PoliceJustice
En Bref 26 février 2022

Libération de trois manifestants en prison depuis le 12 février à Montpellier, sous contrôle judiciaire

Mobilisation devant la prison de Villeneuve-lès-Maguelone en soutien aux trois manifestants emprisonnés suite à l'appel national à manifester à Montpellier contre la vie chère et le pass sanitaire, le 12 février.

Les trois manifestants placés en détention provisoire à l’issue de la manif nationale montpelliéraine du 12 février ont été libérés sous contrôle judiciaire ce vendredi 25 février.

La décision prise le 14 février par le tribunal de Montpellier était particulièrement répressive : trois manifestants interpellés pendant la manif du 12 février avait été placés en détention provisoire en attente de leur procès le 28 mars. Pour rappel lors d’un passage en comparution immédiate et s’il décident de demander un report pour la préparation du procès, le tribunal statut sur le sort réservé aux prévenus. L’idée étant de s’assurer qu’ils viennent à l’audience future. Et non pas de punir, puisque le procès n’a pas eu lieu à ce stade. Ca, c’est la théorie.

En pratique, les trois avaient été emprisonnés, malgré de solides garanties de représentation [NDLR : des preuves d’une certaine stabilité, familiale, professionnelle par exemple, qui assure que les accusés ne prendront pas la poudre d’escampette] et le déni d’un d’eux. Au Poing on ne se réjouit jamais que qui que ce soit atterrisse en prison (hmm, concernant les Balkany…), mais cette décision nous a parue marquer une étape supplémentaire dans la radicalisation de l’institution judiciaire, prête à exercer des violences de plus en plus arbitraires et conséquentes sur des pans de plus en plus larges de la population.

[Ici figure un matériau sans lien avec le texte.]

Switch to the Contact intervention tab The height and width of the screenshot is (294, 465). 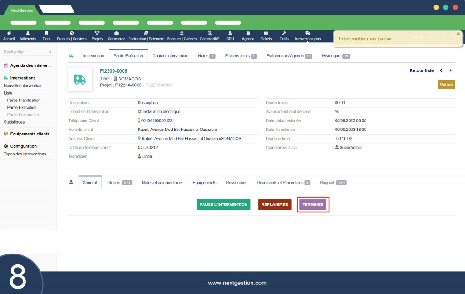tap(170, 56)
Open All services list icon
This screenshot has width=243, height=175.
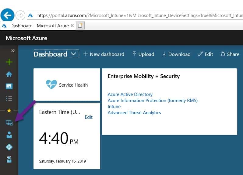(x=9, y=98)
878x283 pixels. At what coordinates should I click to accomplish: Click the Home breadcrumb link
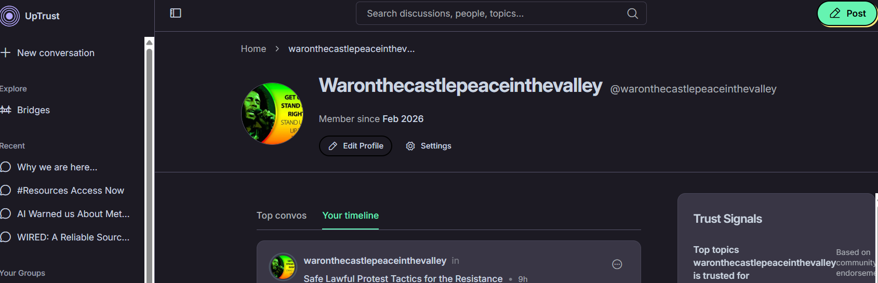[x=254, y=49]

De la même manière l’avocat des prévenus, Maître Codognès, pourtant habitué à défendre les prévenus du mouvement social et peu soupçonnable de sympathies pour sa répression, s’était vu amené à plaider un contrôle judiciaire avec interdiction de manifester pour éviter la prison à ses clients. Alors même que ces mesures d’interdiction de manifs étaient pratiquement inexistantes il y a à peine trois ans et demi, avant les gilets jaunes…

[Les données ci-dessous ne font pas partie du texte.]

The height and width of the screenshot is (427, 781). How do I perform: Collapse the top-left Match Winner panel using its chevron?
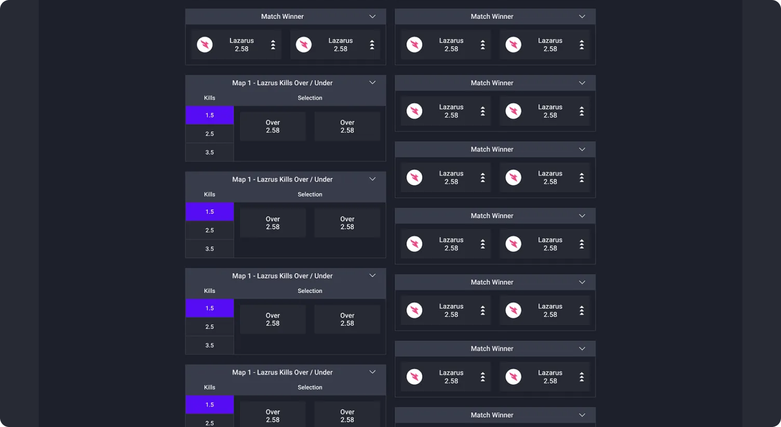(x=372, y=16)
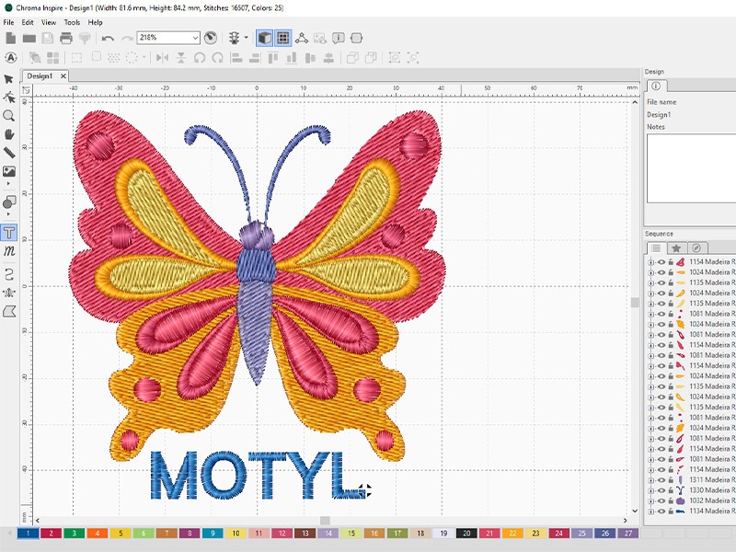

La décision de justice du 14 février avait été condamnée par l’Observatoire des Libertés Publiques et des Pratiques Policières, la Ligue des Droits de l’Homme, qui rappelaient dans un communiqué que “tant qu’une affaire n’est pas jugée sur le fond, la liberté doit être la règle et la détention l’exception”. De son côté l’Assemblée Générale contre les violences d’état et pour les libertés de Montpellier, dénonçant aussi la décision, avait appelé dans la foulée, le 19 février, à une casserolade de solidarité avec tous les prisonniers devant la Maison d’Arrêt de Villeneuve-les-Maguelone.

Maître Codognès ayant fait appel des décisions du 14 février, une nouvelle audience se tenait ce vendredi 25 février. A l’issue de laquelle la libération des trois prévenus a été décidée. Ils seront donc placés sous contrôle judiciaire en attente de leur procès, le 28 mars.